Mobile Mini Green Recreates Coeur D’Alene’s Floating 14th Hole

Golf is an expensive obsession for some, with course fees on the most memorable and challenging courses running into the hundreds of dollars a game and beyond. If playing one of the most unusual holes in golf is simply beyond your means, there’s no need to fret – just do what [TVMiller] did and build a miniature mobile replica of the famous Coeur d’Alene Resort Floating 14th hole.

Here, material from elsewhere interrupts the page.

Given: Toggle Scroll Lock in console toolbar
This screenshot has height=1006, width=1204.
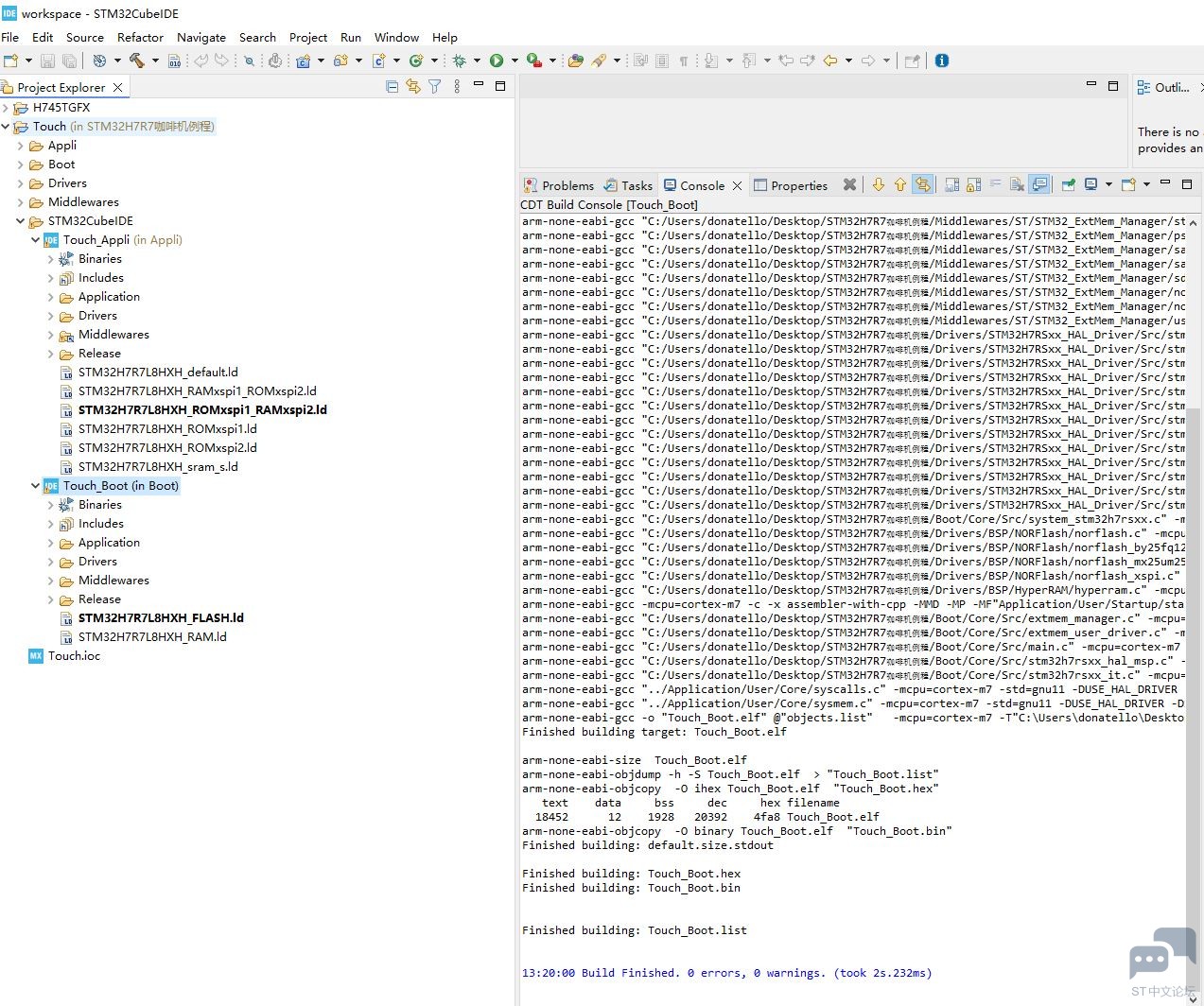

The Floating 14th is pretty spectacular as far as golf holes go. With a green located on an island about a hundred yards offshore of beautiful Lake Coeur d’Alene in northern Idaho, there’s little room for error – after all, it’s surrounded by a 49 square mile water trap. [TVMiller]’s replica green recreates the target quite accurately, although we doubt the Jolly Wrencher flag is regulation for championship play. But the best part is the motorized platform and smartphone app that can be used to send the mini green out as far as you feel like practicing. Sure, it could be a tad more realistic if the replica green actually floated, but asphalt fairways are a little easier to come by than Olympic-sized swimming pools.

A fun, tongue-in-cheek project, and we really enjoyed the faux TV coverage of the 2015 Hackaday Golf Championship in the video below. If real golf isn’t your thing, you might want to build a table-top golf course, or play a round of mini golf with a ball-incinerating Portal themed hole.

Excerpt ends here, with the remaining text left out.